• [YOUR OBJECTIVE] From the first line of the data through the line containing "Given: Click the '.tab", return each line exactly.

• [RECORDS FOR THE EXERCISE]
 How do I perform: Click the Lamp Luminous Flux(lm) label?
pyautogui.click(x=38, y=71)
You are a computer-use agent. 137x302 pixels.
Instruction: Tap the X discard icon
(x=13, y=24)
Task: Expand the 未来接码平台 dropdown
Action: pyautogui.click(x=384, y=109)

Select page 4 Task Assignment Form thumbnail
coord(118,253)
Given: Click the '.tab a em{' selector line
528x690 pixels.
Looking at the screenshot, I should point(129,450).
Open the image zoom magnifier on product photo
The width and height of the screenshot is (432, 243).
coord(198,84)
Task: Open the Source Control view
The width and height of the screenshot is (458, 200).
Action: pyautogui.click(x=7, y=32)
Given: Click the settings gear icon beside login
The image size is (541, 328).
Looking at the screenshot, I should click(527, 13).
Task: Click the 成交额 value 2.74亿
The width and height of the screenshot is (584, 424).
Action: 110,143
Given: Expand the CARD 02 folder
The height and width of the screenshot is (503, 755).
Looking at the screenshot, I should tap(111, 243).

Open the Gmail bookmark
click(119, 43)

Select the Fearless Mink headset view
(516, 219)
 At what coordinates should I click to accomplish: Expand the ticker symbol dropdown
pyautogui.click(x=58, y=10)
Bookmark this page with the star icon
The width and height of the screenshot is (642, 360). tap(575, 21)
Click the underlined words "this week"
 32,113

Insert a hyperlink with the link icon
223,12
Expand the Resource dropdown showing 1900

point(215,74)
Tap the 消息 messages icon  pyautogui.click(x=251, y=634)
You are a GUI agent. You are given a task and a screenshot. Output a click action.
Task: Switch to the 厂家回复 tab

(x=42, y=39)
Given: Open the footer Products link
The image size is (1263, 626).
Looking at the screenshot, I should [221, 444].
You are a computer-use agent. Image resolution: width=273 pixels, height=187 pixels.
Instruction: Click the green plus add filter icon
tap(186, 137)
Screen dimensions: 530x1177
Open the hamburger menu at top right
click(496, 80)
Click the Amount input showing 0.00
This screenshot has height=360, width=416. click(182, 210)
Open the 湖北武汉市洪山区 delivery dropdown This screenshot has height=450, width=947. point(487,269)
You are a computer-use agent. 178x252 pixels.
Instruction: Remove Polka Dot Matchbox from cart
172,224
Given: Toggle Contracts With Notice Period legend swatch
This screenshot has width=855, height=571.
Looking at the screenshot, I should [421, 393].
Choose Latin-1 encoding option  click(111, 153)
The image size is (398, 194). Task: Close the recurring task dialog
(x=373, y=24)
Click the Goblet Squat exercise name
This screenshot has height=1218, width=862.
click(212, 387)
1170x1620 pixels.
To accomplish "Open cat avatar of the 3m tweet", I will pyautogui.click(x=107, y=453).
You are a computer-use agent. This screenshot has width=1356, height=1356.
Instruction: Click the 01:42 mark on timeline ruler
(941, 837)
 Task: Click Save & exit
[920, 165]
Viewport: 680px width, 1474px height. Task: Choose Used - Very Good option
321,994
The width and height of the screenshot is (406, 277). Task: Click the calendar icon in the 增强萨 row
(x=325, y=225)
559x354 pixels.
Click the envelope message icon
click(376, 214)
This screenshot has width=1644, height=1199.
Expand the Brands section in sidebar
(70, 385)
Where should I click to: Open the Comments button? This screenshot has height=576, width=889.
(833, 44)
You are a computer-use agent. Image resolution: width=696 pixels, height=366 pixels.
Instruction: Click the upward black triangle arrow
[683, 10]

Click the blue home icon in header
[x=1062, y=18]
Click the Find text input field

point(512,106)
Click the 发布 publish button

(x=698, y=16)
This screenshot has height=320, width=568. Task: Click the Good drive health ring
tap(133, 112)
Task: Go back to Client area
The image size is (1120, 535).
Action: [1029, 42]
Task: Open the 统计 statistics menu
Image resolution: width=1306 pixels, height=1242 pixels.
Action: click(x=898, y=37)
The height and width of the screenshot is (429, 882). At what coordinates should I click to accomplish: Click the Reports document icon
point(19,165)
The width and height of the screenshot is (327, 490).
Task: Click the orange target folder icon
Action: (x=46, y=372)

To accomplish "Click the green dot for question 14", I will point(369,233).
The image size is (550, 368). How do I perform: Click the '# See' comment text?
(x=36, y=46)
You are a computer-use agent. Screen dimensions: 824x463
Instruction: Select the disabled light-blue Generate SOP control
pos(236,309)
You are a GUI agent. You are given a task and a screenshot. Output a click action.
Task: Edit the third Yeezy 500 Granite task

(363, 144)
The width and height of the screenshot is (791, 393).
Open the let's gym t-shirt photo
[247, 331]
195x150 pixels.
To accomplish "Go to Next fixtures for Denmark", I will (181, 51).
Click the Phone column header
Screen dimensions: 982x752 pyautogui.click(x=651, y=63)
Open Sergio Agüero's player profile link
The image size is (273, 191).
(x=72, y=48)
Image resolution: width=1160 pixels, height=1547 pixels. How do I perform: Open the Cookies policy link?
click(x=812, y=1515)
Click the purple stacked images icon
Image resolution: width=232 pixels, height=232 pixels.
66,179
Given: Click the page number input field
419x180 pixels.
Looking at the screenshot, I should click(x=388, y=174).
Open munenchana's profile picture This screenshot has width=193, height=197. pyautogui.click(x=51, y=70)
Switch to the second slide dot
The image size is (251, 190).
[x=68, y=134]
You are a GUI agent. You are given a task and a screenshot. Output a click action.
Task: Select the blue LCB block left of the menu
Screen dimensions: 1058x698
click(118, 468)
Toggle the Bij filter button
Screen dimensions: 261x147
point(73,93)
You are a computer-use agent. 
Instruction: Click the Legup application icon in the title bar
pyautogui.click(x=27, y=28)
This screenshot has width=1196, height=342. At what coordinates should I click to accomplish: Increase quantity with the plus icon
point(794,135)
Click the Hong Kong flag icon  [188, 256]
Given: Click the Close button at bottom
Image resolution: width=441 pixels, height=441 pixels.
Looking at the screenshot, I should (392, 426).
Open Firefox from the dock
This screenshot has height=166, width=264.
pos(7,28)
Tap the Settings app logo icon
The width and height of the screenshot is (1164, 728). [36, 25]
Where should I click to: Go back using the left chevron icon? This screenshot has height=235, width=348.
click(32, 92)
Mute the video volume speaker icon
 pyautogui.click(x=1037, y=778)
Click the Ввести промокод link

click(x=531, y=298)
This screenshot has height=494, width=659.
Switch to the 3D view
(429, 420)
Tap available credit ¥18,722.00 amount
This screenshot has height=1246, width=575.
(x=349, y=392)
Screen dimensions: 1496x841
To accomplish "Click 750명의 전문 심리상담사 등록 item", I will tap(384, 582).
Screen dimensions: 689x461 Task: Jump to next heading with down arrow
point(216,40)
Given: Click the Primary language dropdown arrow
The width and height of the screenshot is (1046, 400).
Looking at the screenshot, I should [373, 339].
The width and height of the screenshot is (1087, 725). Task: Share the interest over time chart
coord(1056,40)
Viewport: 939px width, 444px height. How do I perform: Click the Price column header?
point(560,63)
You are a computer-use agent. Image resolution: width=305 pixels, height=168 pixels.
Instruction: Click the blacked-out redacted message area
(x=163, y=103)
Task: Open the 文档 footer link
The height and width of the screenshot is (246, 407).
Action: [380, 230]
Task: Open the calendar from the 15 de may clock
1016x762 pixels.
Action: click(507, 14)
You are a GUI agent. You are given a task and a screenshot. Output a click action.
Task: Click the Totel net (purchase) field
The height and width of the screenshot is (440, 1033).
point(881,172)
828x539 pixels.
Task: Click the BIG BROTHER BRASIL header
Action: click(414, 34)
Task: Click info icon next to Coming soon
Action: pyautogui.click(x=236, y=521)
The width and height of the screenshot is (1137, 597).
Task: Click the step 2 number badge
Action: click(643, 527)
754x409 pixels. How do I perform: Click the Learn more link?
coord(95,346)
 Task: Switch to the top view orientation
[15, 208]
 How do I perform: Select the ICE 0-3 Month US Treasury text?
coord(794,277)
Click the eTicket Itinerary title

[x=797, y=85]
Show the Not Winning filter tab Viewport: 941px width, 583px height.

• [TASK RESPONSE]
 How do I perform: Click the Lamp Luminous Flux(lm) label?
pyautogui.click(x=38, y=71)
You are a computer-use agent. 137x302 pixels.
Instruction: Tap the X discard icon
(x=13, y=24)
Task: Expand the 未来接码平台 dropdown
Action: pyautogui.click(x=384, y=109)

Select page 4 Task Assignment Form thumbnail
coord(118,253)
Given: Click the '.tab a em{' selector line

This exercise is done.